___ DATA RECORDS

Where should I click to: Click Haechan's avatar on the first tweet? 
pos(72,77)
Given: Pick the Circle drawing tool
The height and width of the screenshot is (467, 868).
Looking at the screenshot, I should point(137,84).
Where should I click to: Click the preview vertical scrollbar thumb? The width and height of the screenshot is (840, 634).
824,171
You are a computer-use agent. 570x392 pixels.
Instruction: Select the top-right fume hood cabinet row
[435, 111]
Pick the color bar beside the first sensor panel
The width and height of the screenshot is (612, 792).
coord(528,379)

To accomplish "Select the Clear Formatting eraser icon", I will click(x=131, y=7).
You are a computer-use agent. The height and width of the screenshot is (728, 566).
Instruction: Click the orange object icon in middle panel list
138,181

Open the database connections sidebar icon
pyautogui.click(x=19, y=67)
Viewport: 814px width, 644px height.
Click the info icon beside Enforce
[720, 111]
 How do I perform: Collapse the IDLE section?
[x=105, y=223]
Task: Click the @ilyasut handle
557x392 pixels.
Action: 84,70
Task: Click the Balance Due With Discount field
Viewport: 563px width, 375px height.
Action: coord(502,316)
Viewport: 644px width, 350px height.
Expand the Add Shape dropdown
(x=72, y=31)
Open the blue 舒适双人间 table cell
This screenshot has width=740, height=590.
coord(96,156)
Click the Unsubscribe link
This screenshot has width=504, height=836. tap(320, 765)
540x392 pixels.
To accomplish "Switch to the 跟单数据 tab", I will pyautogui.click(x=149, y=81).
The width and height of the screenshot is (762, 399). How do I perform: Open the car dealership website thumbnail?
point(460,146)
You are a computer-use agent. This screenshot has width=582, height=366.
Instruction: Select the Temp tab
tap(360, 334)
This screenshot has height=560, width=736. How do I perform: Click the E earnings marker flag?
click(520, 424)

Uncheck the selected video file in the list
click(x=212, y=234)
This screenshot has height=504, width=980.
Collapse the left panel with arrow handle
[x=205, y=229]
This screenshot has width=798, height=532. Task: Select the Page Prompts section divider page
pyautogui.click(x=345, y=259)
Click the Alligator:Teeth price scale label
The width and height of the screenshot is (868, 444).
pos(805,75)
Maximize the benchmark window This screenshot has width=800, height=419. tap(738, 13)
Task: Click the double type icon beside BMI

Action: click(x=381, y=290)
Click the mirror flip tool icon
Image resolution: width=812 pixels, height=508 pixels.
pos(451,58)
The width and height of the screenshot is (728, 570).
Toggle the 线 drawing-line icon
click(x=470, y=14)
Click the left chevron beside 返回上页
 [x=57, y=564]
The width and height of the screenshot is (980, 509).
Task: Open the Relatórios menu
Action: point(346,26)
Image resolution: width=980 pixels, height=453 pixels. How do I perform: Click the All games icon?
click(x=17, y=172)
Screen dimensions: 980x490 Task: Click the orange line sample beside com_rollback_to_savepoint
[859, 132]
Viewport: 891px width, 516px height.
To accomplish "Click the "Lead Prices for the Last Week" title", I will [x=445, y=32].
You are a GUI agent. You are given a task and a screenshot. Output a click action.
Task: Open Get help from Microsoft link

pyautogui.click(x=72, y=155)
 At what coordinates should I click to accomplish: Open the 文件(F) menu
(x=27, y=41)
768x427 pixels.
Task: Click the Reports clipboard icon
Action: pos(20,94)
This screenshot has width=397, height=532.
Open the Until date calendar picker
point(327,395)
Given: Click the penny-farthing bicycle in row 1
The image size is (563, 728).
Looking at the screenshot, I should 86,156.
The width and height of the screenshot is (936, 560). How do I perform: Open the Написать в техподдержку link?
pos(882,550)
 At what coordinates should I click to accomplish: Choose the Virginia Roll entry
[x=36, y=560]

______

WHAT IS EXPECTED: Lines from the records above that hold "will" are the ones to list.

SOLUTION FOR THIS PROBLEM:
To accomplish "Select the Clear Formatting eraser icon", I will click(x=131, y=7).
To accomplish "Switch to the 跟单数据 tab", I will pyautogui.click(x=149, y=81).
To accomplish "Click the "Lead Prices for the Last Week" title", I will [x=445, y=32].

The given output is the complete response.